The only remaining inn of this type in London, rebuilt after a fire in 1677, is the George Inn in Borough High Street, which is still a working pub. The George is not part of this walk, but is well worth a visit if you are around there.

There is a legend that Shoreditch is named after Jane Shore, mistress of Edward IV, Richard III’s elder brother (1461), although this is thought to be a myth arising from the story line in a play by Thomas Heywood, “Edward IV” (printed 1600).  In fact, more likely, as the area was called "Soersditch" long before Jane Shore, Shoreditch probably means Sewer Ditch. The headwaters of the river Walbrook are around here, which might have made the ground boggy. 

If you have lots of time and energy, and want to extend this walk, a quarter of a mile up Shoredich High Street is St Leonard's Church. However, it is not the building that was there when Shakespeare was alive (this one was built in 1736–40) and is only worth the visit if you are really interested. This is the church mentioned in the line “when I grow rich said the bells of Shoreditch” from the nursery rhyme “Oranges and Lemons”.  It is the burial place of a number of Tudor period actors including James Burbage, the founder of The Theatre, his son Richard, who was the leading man in many of Shakespeare's plays, and the actor Gabriel Spenser, who was killed by Ben Jonson in a duel. 

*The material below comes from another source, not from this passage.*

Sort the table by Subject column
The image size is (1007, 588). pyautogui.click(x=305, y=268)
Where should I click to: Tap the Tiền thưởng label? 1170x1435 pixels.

The playwrights Ben Jonson and Christopher Marlowe both lived in Norton Folgate, the road leading south from here.

We are now going to walk down Holywell Lane.  It was named after the priory that was on the site before the dissolution (1536-41) and led to Finsbury Field.  Turn right into King John Court, and go to the end. Turn left into New Inn Yard.  On the right is New Inn Broadway.  Go into it, and on the left, a few metres up, is a mural of Romeo and Juliet.  To the right of it is a new building, with a ground floor display area, showing information about "The Theatre", the first theatre that William Shakespeare was attached to when he came to London. Before this new building was put up, remnants of The Theare were found beneath the ground here.  Return to New Inn Yard, turn right and go to the junction with Curtain Road. On the right is a Foxtons Estate Agency. On its Curtain Road side are two plaques to “The Theatre” (marked 2 on the map).